● What this task involves
Take each line of the data that contains the string "dropdown" and copy it.

==== Data extract

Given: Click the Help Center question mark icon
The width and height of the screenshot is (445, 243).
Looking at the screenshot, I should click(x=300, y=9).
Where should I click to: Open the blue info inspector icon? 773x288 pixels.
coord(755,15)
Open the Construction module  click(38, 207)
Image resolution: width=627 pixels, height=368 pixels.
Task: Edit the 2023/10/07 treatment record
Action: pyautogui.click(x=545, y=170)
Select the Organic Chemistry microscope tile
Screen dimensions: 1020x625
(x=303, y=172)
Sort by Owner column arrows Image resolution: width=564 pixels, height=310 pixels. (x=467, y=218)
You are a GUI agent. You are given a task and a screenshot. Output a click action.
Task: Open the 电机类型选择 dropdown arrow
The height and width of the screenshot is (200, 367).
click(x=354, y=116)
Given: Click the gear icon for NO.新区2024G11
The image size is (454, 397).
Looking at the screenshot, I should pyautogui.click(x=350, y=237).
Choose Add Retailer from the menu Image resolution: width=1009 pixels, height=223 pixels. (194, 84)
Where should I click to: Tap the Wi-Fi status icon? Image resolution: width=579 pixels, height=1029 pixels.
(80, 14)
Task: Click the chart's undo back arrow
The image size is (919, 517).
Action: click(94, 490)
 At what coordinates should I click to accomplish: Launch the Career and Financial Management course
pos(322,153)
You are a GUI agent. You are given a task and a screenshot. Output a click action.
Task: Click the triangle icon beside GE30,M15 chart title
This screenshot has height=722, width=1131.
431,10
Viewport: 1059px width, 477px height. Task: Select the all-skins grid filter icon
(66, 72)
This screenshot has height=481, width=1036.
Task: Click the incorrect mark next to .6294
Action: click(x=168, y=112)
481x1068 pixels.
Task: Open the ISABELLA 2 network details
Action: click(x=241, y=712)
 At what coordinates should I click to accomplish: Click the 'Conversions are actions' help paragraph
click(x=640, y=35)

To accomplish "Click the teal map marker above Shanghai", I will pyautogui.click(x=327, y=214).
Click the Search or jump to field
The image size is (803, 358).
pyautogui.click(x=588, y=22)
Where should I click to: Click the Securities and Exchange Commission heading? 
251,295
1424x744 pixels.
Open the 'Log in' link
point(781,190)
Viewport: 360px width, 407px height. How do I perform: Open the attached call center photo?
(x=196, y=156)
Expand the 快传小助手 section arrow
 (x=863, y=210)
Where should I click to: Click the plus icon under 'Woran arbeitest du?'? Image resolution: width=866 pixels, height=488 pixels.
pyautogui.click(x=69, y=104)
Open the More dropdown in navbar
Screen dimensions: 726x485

========

● Task answer
Task: Open the 电机类型选择 dropdown arrow
Open the More dropdown in navbar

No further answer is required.